O Ministério das Comunicações aprovou a digitalização para mais de 6 milhões de aparelhos.Concluída a fase de habilitação dos consórcios que disputam a Banda B da telefonia celular, o Ministério das Comunicações decidiu que irá se concentrar nos próximos meses na modernização da rede móvel existente. Ainda estatal e funcionando com obsoleta tecnologia analógica, a Banda A deve ter seu sistema promovido para digital no próximo ano. ‘‘Vamos investir agora na digitalização’’, disse o ministro Sérgio Motta.
A preocupação da Telebrás é que, com a concorrência da Banda B, que já virá digital, a rede móvel em funcionamento perca espaço no mercado, além de ficar sucateada. Para o Ministério das Comunicações, a perda do poder competitivo da Banda A será um golpe na valorização das atuais concessionárias, que devem ser privatizadas no ano que vem. ‘‘Minha preocupação é o valor de mercado dessas empresas’’, disse Motta.
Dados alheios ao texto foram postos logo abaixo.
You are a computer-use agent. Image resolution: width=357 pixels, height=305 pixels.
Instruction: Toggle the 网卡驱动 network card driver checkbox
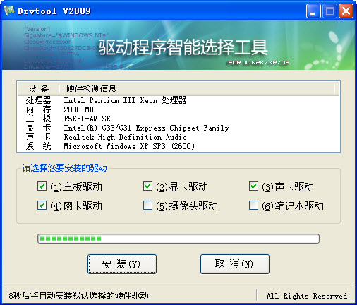point(42,205)
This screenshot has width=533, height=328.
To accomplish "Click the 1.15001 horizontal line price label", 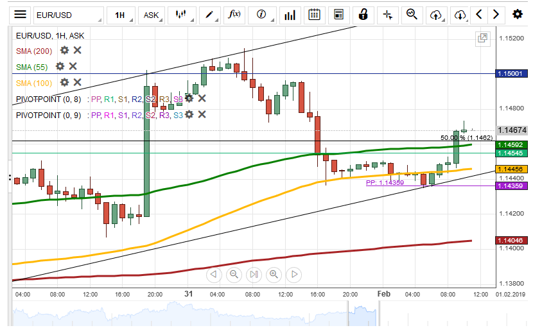I will tap(512, 74).
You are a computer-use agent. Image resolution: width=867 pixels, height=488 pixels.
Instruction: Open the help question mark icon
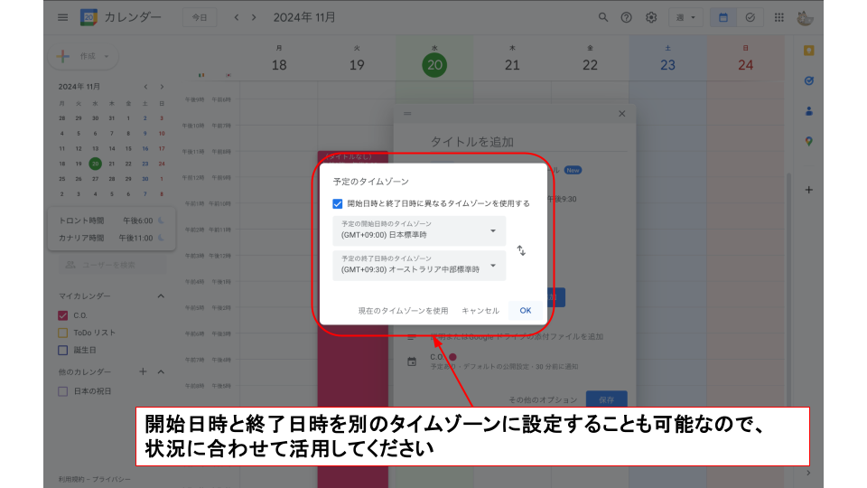tap(627, 17)
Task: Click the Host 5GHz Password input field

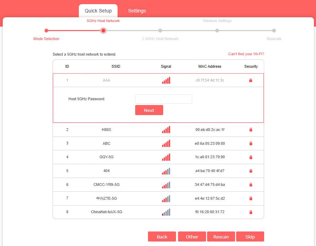Action: (164, 99)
Hoje, a expectativa de analistas de mercado é que, se fossem vendidas separadamente das teles, as subsidiárias que administram o serviço móvel celular no Brasil valeriam mais que os R$ 6 bilhões esperados para a Banda B. Algumas avaliações indicam um valor patrimonial de até R$ 10 bilhões. Sérgio Motta não cita números, mas concorda que a rede em funcionamento, já montada e com clientes, vale mais. ‘‘A Banda A já tem patrimônio’’, lembra o ministro.
O processo de digitalização que, segundo Motta, deverá custar ‘‘alguns bilhões de reais’’, será iniciado definitivamente quando se encerrar a consulta pública em andamento para a definição da fórmula de análise das propostas tecnológicas das empresas. Existem duas tecnologias em jogo. A mais conhecida e já em utilização é a TDMA. A outra, mais moderna e eficiente mas ainda em testes, é a CDMA.
‘‘É preciso que se estabeleça uma espécie de tabela de conversão para podermos cumparar uma proposta feita com tecnologia CDMA, de outra feita com a tecnologia TDMA’’, diz Motta. O Ministério das Comunicações decidiu que não definirá a tecnologia a ser utilizada no País. ‘‘Isso será uma decisão de cada empresa’’, lembrou Motta.
Digitalização Após essa fase, serão publicados os regulamentos e normas que determinarão a digitalização. ‘‘Em novembro, creio que poderemos liberar a modernização das primeiras empresas’’, avalia o ministro. Ele aprovou a digitalização para mais de 6 milhões de celulares no País. Hoje o sistema tem 2,5 milhões de usuários.
Para os terminais em funcionamento, o Departamento Jurídico do ministério está analisando a possibilidade de abrir mão da exigência de licitação. As empresas fornecedoras de equipamentos para as concessionárias da Banda A, como a NEC e a Siemens, informaram ao ministério que têm capacidade de promover um ‘‘Upgrading’’ da atual planta analógica para digital. Segundo Motta, ‘‘por 30% do valor de implantação de um sistema novo’’. ‘‘Não teria sentido uma empresa fazer um upgrading no sistema da outra’’, explicou.
A licitação ficaria restrita às novas plantas celulares a serem instaladas. A tecnologia digital promete para o usuário algumas boas novidades. A primeira é a possibilidade de maior oferta de linhas no mercado e com qualidade melhor de transmissão. Outra é a segurança e sigilo nas ligações. ‘‘As linhas não cairão tanto’’, lembrou Motta. ‘‘Com a digitalizaão da Banda A, os novos concessionários da Banda B terão que ficar de olho’’, afirmou Motta.